Adesso nel caso Garlasco entra perfino la NASA. O meglio: un software utilizzato dall’agenzia spaziale americana per analizzare lo spettro cromatico dei corpi celesti. Ed è proprio questo programma ad aver prodotto una delle nuove immagini destinate a far discutere sulla cosiddetta “impronta 33”, la traccia repertata sul muro vicino alle scale dello scantinato della villetta di Chiara Poggi.
Secondo la nuova consulenza tecnica presentata dai consulenti del team legale di Alberto Stasi, quell’impronta mostrerebbe possibili tracce di sangue.
Il software della NASA usato nelle indagini su Garlasco
La consulenza è stata realizzata dal chimico forense Oscar Ghizzoni e mostrata durante la trasmissione Mattino Cinque.
Il cuore dell’analisi sta nell’utilizzo di un software capace di esaminare le variazioni cromatiche dei singoli pixel all’interno di immagini ad altissima definizione.
Si tratta di uno strumento nato per studiare le differenze cromatiche dei corpi celesti e delle immagini spaziali, ma che in questo caso sarebbe stato applicato alle fotografie dell’impronta 33 repertata nella casa di Garlasco.
L’impronta 33 e la possibile presenza di sangue
Secondo la Procura di Pavia, quella traccia palmare sarebbe attribuibile ad Andrea Sempio, oggi unico indagato nella nuova inchiesta sul delitto di Chiara Poggi.

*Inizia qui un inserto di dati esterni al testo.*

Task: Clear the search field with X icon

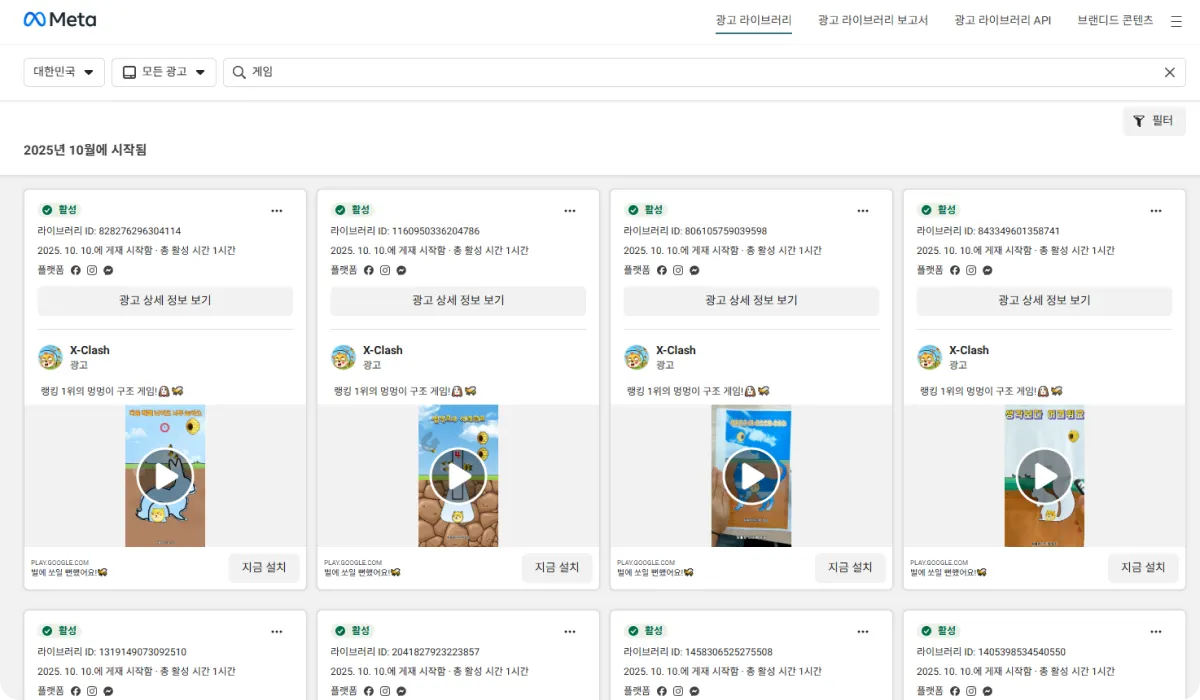Action: pos(1169,72)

La consulenza di Ghizzoni avrebbe evidenziato anomalie cromatiche compatibili con materiale ematico.
Il software avrebbe infatti “colorato di rosso” alcune porzioni dell’impronta, facendo emergere elementi che secondo i consulenti potrebbero indicare la presenza di sangue.
Come funziona il software utilizzato dai consulenti
Come spiegato durante la trasmissione televisiva, il software specializzato nell’analizzare lo spettro cromatico dei corpi celesti è stato utilizzato da Oscar Ghizzoni per confrontare l’impronta 33 con altre due tracce in cui la presenza di sangue risulta già accertata.

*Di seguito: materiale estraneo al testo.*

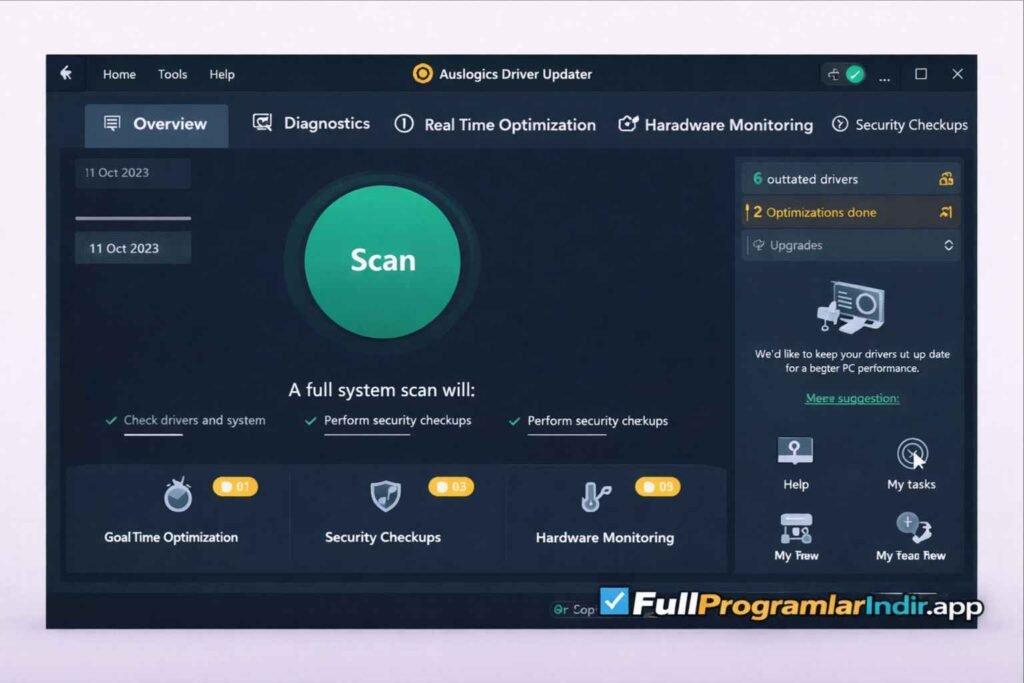Screen dimensions: 1024x683
Task: Expand the 2 Optimizations done row
Action: point(850,212)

Secondo la consulenza, anche nell’orma del palmo attribuita ad Andrea Sempio comparirebbe lo stesso colore rosso associato al materiale ematico.

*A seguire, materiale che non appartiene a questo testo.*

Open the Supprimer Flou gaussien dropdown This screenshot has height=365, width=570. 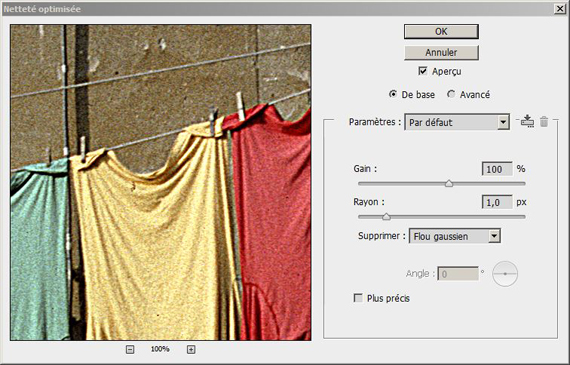tap(455, 236)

“Si nota – scrive il chimico Oscar Ghizzoni nella sua perizia – che la stratificazione cromatica dell’impronta 33 risulta analoga a quella delle tracce n.42 e n.45, in corrispondenza delle regioni in cui risulta comprovata la maggior presenza/concentrazione ematica”.
Il commento del genetista Pasquale Linarello
A spiegare il funzionamento dello strumento è stato in diretta tv il genetista Pasquale Linarello, altro consulente del team difensivo di Alberto Stasi.
Linarello ha parlato di “un software molto particolare” capace di analizzare “quello che i singoli pixel trasmettono all’interno dell’immagine acquisita ad alta risoluzione”.
Secondo il consulente, il programma consente di individuare differenze cromatiche invisibili a occhio nudo e di isolare eventuali tracce biologiche presenti sulla superficie analizzata.
Rispondendo alle domande di Federica Panicucci, Linarello ha però precisato che la consulenza si basa comunque sull’analisi fotografica della traccia.
“Questo è quello che siamo in grado di produrre oggi dopo 19 anni e dopo processi, indagini e consulenze che hanno coinvolto vari professionisti”, ha spiegato.
Un nuovo fronte nella guerra delle consulenze
L’impronta 33 rappresenta da mesi uno degli elementi centrali della nuova indagine della Procura di Pavia.
Gli investigatori ritengono che quella traccia possa collegare Andrea Sempio alla scena del crimine. La difesa dell’indagato, invece, continua a contestare il valore probatorio delle nuove analisi.
La consulenza di Ghizzoni apre adesso un ulteriore fronte tecnico-scientifico dentro una battaglia investigativa già segnata da scontri su dna, impronte, intercettazioni e ricostruzioni alternative del delitto.
Il caso Garlasco continua a produrre nuove analisi
A quasi vent’anni dall’omicidio di Chiara Poggi, il caso continua a trasformarsi in una guerra di perizie, software e consulenze specialistiche.
Ogni dettaglio tecnico viene ormai riletto con strumenti sempre più sofisticati, mentre la Procura di Pavia si prepara alla richiesta di rinvio a giudizio per Andrea Sempio.
E adesso, dentro il fascicolo di Garlasco, compaiono anche tecnologie utilizzate dalla NASA.